== Required action ==
Locate "The width and" in the data below, then output the line it is on and all following lines through the last, word for word. Skip any pictures.

== Provided records ==
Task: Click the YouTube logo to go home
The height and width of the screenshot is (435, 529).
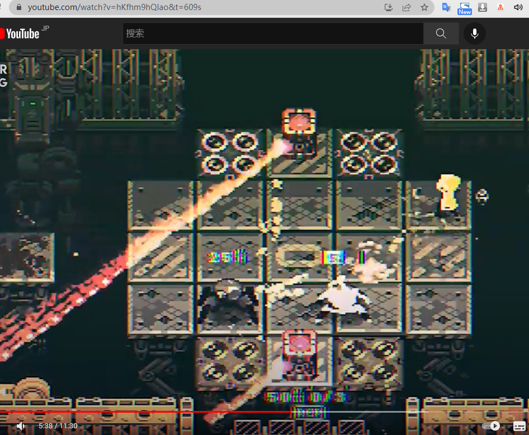Action: pos(20,34)
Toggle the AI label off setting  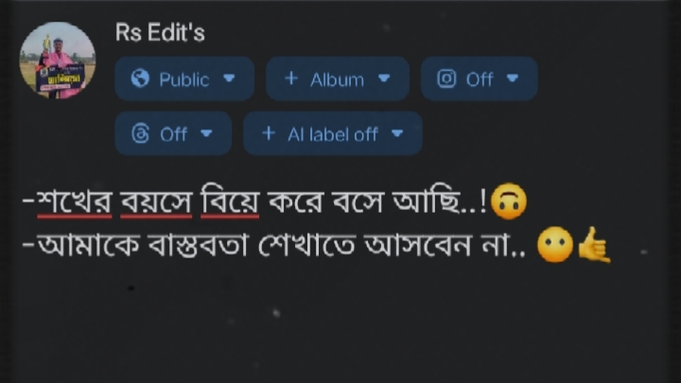pyautogui.click(x=333, y=133)
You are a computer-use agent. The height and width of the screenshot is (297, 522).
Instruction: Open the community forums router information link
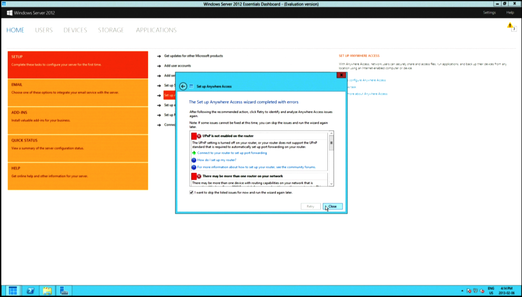256,167
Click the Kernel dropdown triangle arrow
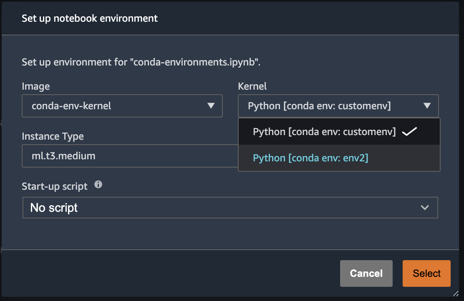This screenshot has height=301, width=464. (427, 106)
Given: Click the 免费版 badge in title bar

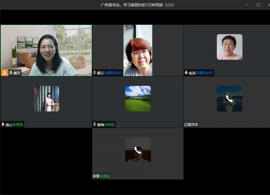Looking at the screenshot, I should (170, 5).
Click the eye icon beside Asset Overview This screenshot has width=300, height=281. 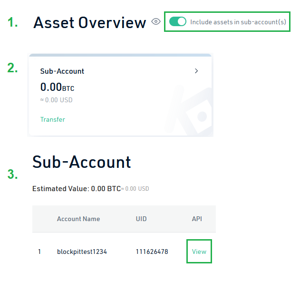[x=156, y=22]
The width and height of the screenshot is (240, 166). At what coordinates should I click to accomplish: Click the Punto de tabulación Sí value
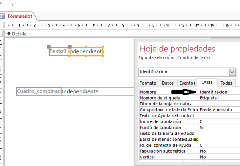point(218,127)
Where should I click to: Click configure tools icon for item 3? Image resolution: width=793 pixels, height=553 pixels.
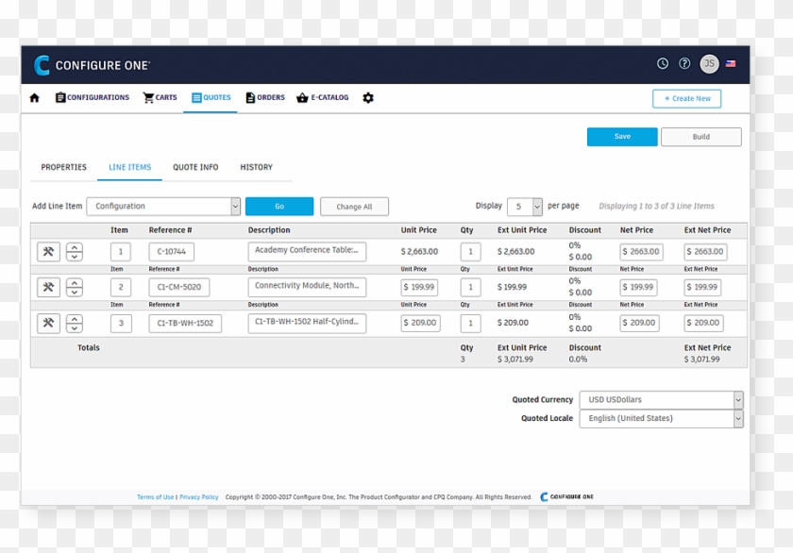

== Solution for this problem ==
The width and height of the screenshot is (240, 166). At what coordinates should I click to accomplish: Click the Punto de tabulación Sí value
point(218,127)
Where should I click to: Click configure tools icon for item 3? Image resolution: width=793 pixels, height=553 pixels.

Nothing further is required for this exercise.